◆ **YOUR TASK**: Produce a word-for-word copy of the lines from the one that contains "Toggle shuffle mode in AIMP" to the final line of the data below, with all pictures dropped.

◆ **RECORDS TO PROCESS**:
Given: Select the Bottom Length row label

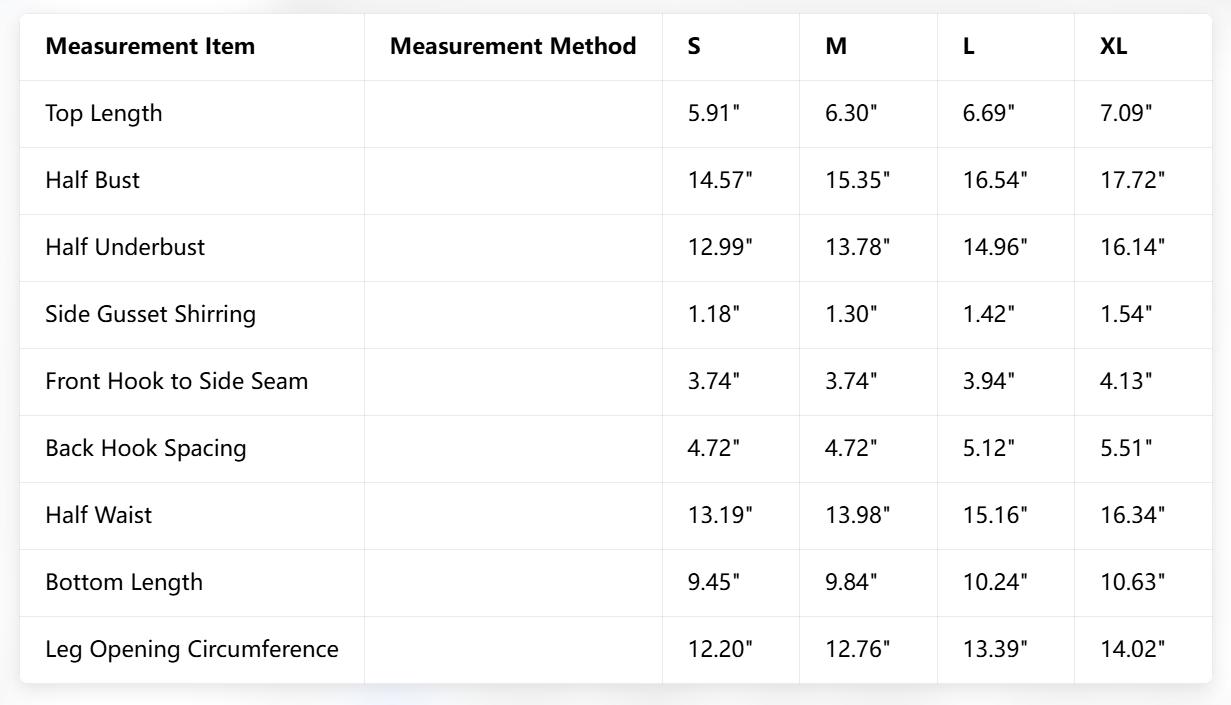Looking at the screenshot, I should [124, 582].
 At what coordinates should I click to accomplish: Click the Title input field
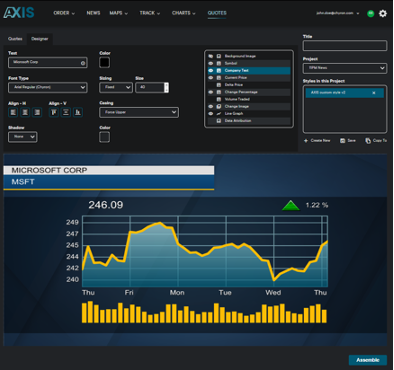345,46
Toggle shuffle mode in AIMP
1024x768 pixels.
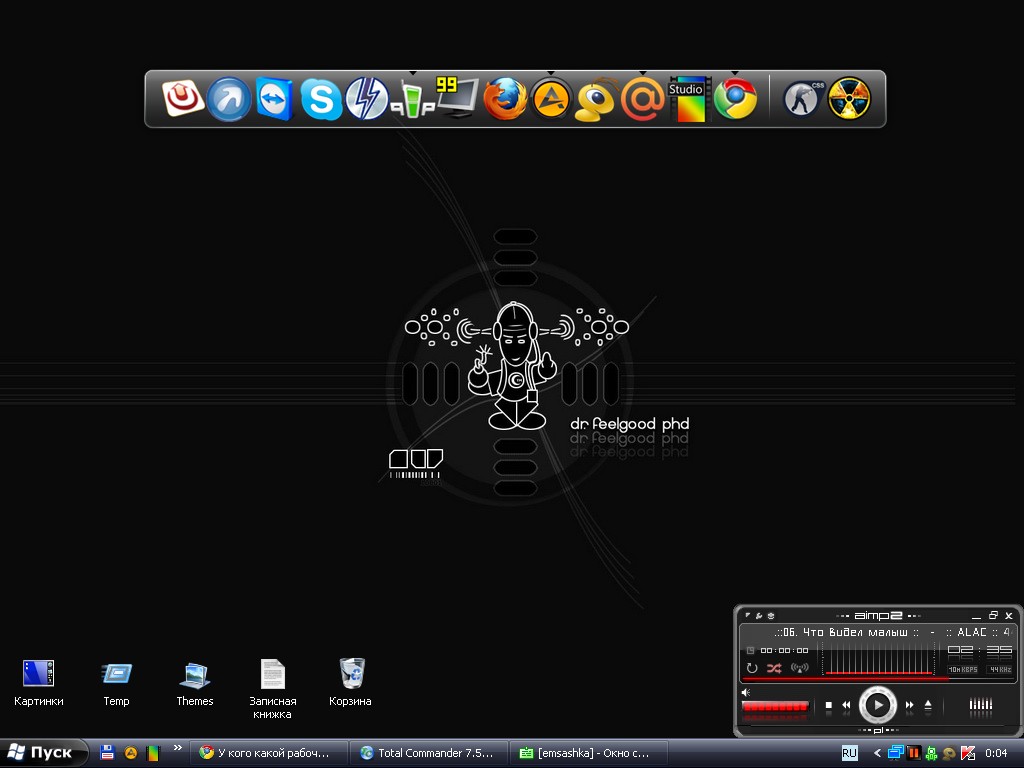(x=774, y=668)
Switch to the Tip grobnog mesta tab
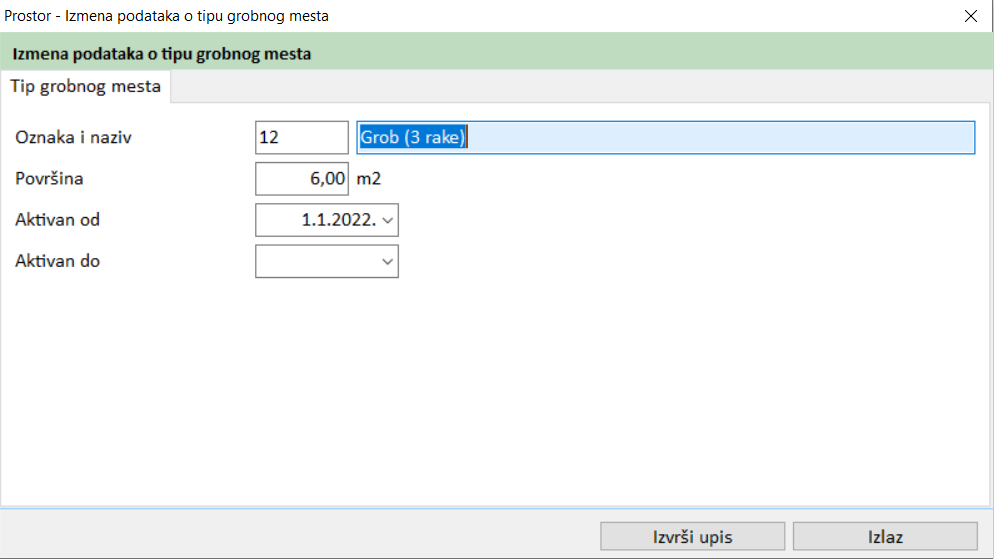 [x=86, y=86]
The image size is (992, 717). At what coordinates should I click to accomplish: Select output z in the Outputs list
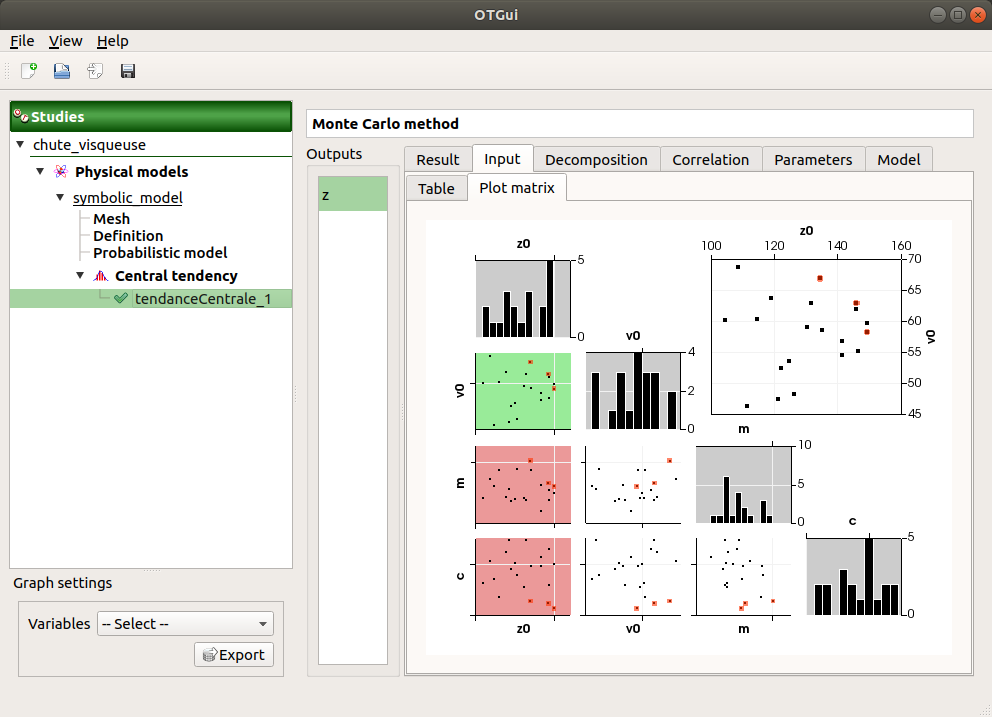(x=352, y=194)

◆ **THE COMPLETED TASK**:
Toggle shuffle mode in AIMP
1024x768 pixels.
(x=774, y=668)
Switch to the Tip grobnog mesta tab
 [x=86, y=86]
The image size is (992, 717). At what coordinates should I click to accomplish: Select output z in the Outputs list
(x=352, y=194)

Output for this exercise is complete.